What This Week's Internet Privacy Action Really Means
It has become increasingly easy to turn off the news or not read the paper as even the most seemingly common sense approaches to regulation default to partisan bickering among clout-heavy lobbyists. And with a pro-big business Republican House, Senate, and president, it's easy to understand how the current Congress and administration would abandon regulations designed to protect consumer privacy in favor of the interests of lobbyist clients that pay the biggest bills -- namely AT&T, Comcast, and Verizon, among others. In fact, that's what happened this week when President Donald Trump signed a bill eliminating privacy rules put in place by the Federal Communications Commission in the waning days of the Obama administration.
The FCC's rules were a direct result of a long legal battle to protect Net neutrality (read my related No Jitter post, "Net Neutrality Decision: Broadband a Utility, Not a Luxury"). After having lost two rounds in court, the FCC changed its tack and declared that Internet service providers (ISPs) were common carriers and thus could be managed under FCC rules, rather than those of the Federal Trade Commission (FTC). The FCC rules, which would have imposed stricter rules on ISPs than others, drew the ire of many Republicans and large ISPs. The ISPs claimed they were being subjected to special administrative obligations (not a good thing) because of their status as ISPs. Part of the conflict resulted from the differences between FTC and FCC rules, thus creating an inconsistency in how those rules designed to protect consumers would be applied.

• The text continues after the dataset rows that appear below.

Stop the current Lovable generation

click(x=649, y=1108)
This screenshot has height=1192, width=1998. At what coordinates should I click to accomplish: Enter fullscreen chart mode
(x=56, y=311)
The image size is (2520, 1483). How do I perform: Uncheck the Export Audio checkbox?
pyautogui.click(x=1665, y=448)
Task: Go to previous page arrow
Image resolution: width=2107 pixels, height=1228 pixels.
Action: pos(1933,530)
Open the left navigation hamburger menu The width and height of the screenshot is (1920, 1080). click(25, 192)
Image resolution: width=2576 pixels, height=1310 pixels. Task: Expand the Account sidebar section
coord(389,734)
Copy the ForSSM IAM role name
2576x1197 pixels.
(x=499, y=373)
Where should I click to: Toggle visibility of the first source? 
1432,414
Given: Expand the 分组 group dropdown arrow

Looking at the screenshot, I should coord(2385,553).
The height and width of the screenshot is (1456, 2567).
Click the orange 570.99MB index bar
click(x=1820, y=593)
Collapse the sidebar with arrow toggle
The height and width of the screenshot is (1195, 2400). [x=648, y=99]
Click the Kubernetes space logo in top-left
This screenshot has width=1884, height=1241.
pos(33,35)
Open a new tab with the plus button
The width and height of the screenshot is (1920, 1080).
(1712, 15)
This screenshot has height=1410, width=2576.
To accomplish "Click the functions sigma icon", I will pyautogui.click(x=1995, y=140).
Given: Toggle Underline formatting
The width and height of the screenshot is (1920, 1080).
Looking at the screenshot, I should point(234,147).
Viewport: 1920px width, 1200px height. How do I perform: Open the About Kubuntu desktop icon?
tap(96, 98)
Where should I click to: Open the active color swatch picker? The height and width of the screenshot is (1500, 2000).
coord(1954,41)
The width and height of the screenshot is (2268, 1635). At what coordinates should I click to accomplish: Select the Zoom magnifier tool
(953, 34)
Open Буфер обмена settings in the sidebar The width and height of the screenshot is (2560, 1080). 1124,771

But what's really behind the recent action, even if not what's generating the headlines? It's what the Internet advertising market and the shares that the biggest ISPs stand not to gain (as opposed to lose, since no one has access to that revenue stream today) if they must go through the trouble of getting permission from end users before sharing their information with those willing to pay for it. Internet advertising is thought to be a ginormous market, at $83 billion, as noted in a March 28 article in The Washington Post. That's right. $83 billion. And if what I saw at Mobile World Congress (MWC) in Barcelona this year is any indication, the opportunity for large ISPs to collect and sell (read: capitalize on) "consumers' behavioral information" is thus so massive as to motivate even a small- to moderate-sized ISP to jump on the bandwagon and sell consumer data to all bidders that come knocking. (At MWC there were 20 companies selling different products and services associated with collected data for every one selling some comparable data security product!)
In this debate, the old familiar Republican line that regulation stifles innovation played a weak second fiddle to the argument that little to no regulation -- or self-regulation -- is the way to manage the issue of consumer privacy. As they say in polite circles, "Poppycock!" As is said in less polite circles, ")_(*&*(^*&^&*(&%!" It's all about the revenue potential.
With or without a regulatory framework, companies providing broadband services are scurrying to develop techniques and methods for mining and analyzing customer information, including browsing habits, app usage and search history, and location identification. "The FCC's rules, which were passed in October ... set limits on how Internet providers could use that information, seeking to give consumers more control over the data they generate as they traverse the Web on their smartphones and computers," as noted in that previously cited Washington Post article. Those rules were scheduled to become effective in December of this year.
What the Congress and president decided this week is to permit providers to access a broad array of customer information without seeking end users' explicit consent to access and share such data. ISPs are no longer obligated to provide additional protection of consumer information from hackers and thieves. Finally, and this is the real kicker, the new rules make it increasingly difficult for the FCC to attempt to restore its privacy rules at some point in the future. While the official line remains that this turnabout creates a more even playing field for the provider, consumer information is increasingly at risk. The larger the volume of data and the more end points there are, the more vulnerable the provider, and ultimately the consumer.
The bright light in all of this is that despite successful federal efforts to place shareholder value over consumer protection, some states have are stepping up and beginning to draft legislation that seeks to take over where the FCC's rules have fallen victim to political action. Once again, while on the federal level potential shareholder returns have trumped common sense consumer protection, the states have had the opportunity and ability to bring their own legislation to the floor. I've had the privilege to be part of the drafting of one such law that should make its appearance in a state assembly house in the very near future. This is cause for optimism, if not outright joy. When at least some of the 50 states get involved in creating their own legislation to fill a gap created by federal inaction (or in this case mis-action), the result can be a legal crazy quilt that's difficult to manage. But it's better than nothing.
While the arguments have focused on the conflict of FTC and FCC rules, keep in mind that the real issue is really about the money at the other end. The administration and Congress's recent actions reflect the preference for shareholder returns over consumer privacy and protection. I can only hope that those lawmakers who led the charge to retract the rules are the first to have their search histories mined and published.